Provided material:
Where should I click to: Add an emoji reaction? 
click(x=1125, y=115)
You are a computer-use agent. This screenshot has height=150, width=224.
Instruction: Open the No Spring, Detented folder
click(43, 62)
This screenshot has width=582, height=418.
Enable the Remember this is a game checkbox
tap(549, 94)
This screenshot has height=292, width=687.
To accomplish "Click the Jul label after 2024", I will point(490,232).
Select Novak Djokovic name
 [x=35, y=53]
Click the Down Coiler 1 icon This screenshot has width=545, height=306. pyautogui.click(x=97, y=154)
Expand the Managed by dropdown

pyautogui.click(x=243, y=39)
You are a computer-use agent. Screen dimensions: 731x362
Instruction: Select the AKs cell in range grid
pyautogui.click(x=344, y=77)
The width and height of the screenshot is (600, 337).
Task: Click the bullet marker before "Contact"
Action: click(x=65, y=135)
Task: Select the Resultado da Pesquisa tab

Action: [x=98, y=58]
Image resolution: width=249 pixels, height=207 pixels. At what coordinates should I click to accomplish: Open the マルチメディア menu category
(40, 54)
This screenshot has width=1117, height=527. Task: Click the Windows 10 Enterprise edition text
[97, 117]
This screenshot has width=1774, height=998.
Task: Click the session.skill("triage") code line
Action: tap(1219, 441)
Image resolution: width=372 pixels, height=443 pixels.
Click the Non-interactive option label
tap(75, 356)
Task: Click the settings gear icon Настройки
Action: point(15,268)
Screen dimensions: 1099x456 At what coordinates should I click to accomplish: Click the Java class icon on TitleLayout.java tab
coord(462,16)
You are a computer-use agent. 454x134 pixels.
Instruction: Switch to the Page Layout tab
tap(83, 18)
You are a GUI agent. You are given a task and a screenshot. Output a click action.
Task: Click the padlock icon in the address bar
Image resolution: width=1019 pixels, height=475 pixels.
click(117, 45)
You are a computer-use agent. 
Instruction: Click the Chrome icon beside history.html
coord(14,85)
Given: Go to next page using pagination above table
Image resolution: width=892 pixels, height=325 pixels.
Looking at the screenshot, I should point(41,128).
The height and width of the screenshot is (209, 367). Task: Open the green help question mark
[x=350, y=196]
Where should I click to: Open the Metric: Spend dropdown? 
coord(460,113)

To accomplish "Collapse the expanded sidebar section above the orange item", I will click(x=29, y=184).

Your goal: Reproduce each entry exactly, with nothing missing.

The answer:
Where should I click to: Add an emoji reaction? 
click(x=1125, y=115)
You are a computer-use agent. This screenshot has height=150, width=224.
Instruction: Open the No Spring, Detented folder
click(43, 62)
This screenshot has width=582, height=418.
Enable the Remember this is a game checkbox
tap(549, 94)
This screenshot has height=292, width=687.
To accomplish "Click the Jul label after 2024", I will point(490,232).
Select Novak Djokovic name
 [x=35, y=53]
Click the Down Coiler 1 icon This screenshot has width=545, height=306. pyautogui.click(x=97, y=154)
Expand the Managed by dropdown

pyautogui.click(x=243, y=39)
You are a computer-use agent. Screen dimensions: 731x362
Instruction: Select the AKs cell in range grid
pyautogui.click(x=344, y=77)
The width and height of the screenshot is (600, 337).
Task: Click the bullet marker before "Contact"
Action: click(x=65, y=135)
Task: Select the Resultado da Pesquisa tab

Action: [x=98, y=58]
Image resolution: width=249 pixels, height=207 pixels. At what coordinates should I click to accomplish: Open the マルチメディア menu category
(40, 54)
This screenshot has width=1117, height=527. Task: Click the Windows 10 Enterprise edition text
[97, 117]
This screenshot has width=1774, height=998.
Task: Click the session.skill("triage") code line
Action: tap(1219, 441)
Image resolution: width=372 pixels, height=443 pixels.
Click the Non-interactive option label
tap(75, 356)
Task: Click the settings gear icon Настройки
Action: point(15,268)
Screen dimensions: 1099x456 At what coordinates should I click to accomplish: Click the Java class icon on TitleLayout.java tab
coord(462,16)
You are a computer-use agent. 454x134 pixels.
Instruction: Switch to the Page Layout tab
tap(83, 18)
You are a GUI agent. You are given a task and a screenshot. Output a click action.
Task: Click the padlock icon in the address bar
Image resolution: width=1019 pixels, height=475 pixels.
click(117, 45)
You are a computer-use agent. 
Instruction: Click the Chrome icon beside history.html
coord(14,85)
Given: Go to next page using pagination above table
Image resolution: width=892 pixels, height=325 pixels.
Looking at the screenshot, I should point(41,128).
The height and width of the screenshot is (209, 367). Task: Open the green help question mark
[x=350, y=196]
Where should I click to: Open the Metric: Spend dropdown? 
coord(460,113)

To accomplish "Collapse the expanded sidebar section above the orange item", I will click(x=29, y=184).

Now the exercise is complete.